Today is Texas Independence Day, Happy Independence Day!!


----------



## nick1368 (Mar 2, 2009)

Happy Texas Independence day to you as well, it's great to be in our great state Capitol to celebrate our Independce!


----------



## jonesvilletexas (Mar 2, 2009)

Yes, Remember the Alamo.


----------



## owls84 (Mar 2, 2009)

Man it has been a long time that I have heard that March 2nd is Texas Independance Day. Happy Independance Day to you all as well.


----------



## Bro. Stewart P.M. (Mar 2, 2009)

Happy Independence Day To You All As Well!!

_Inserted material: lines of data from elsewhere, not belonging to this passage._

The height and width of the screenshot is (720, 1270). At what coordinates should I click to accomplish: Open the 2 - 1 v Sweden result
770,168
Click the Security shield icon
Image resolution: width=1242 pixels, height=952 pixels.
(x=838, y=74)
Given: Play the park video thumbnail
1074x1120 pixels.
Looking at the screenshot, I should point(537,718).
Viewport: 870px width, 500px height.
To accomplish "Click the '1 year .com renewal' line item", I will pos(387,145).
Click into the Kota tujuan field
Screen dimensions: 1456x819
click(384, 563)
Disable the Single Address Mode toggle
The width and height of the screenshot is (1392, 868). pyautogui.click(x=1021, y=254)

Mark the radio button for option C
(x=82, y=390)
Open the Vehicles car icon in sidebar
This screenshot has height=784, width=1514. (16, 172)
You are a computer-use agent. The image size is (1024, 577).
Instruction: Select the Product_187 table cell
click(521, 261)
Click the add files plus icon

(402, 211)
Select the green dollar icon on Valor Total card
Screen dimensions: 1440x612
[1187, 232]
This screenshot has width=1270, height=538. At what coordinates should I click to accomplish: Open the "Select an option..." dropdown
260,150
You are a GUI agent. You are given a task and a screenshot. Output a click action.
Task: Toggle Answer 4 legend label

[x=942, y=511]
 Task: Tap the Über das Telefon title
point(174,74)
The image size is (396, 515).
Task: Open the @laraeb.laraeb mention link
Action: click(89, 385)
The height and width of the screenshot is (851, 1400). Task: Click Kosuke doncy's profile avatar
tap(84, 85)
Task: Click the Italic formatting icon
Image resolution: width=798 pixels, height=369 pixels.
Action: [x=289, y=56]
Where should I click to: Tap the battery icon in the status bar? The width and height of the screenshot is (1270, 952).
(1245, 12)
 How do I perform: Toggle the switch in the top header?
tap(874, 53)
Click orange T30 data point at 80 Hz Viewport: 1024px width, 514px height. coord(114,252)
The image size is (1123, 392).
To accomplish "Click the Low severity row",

*"I am besieged with a thousand or more Mexicans under Santa Anna. I have sustained a continual Bombardment and cannonade for 24 hours and have not lost a man. The enemy has demanded surrender at discretion otherwise the garrison is to be put to the sword, if the fort is taken. I have answered the demand with a canon shot and our flag still waves proudly over the wall. I shall never surrender or retreat. Then I call on you in the name of Liberty, of patriotism, of everything dear to the American character, to come to our aid with all dispatch. The enemy is receiving reinforcements daily and will no doubt increase to three or four thousand in four or five days. If this call is neglected I am determined to sustain myself as long as possible and die like a soldier who never forgets what is due his honor and that of his country - VICTORY OR DEATH.

  - (Brother) William Barrett Travis, Lt. Col Commander*


----------



## TCShelton (Mar 3, 2009)

owls84 said:


> Man it has been a long time that I have heard that March 2nd is Texas Independance Day.



Same here.  That is something we should make an extra effort to celebrate.


----------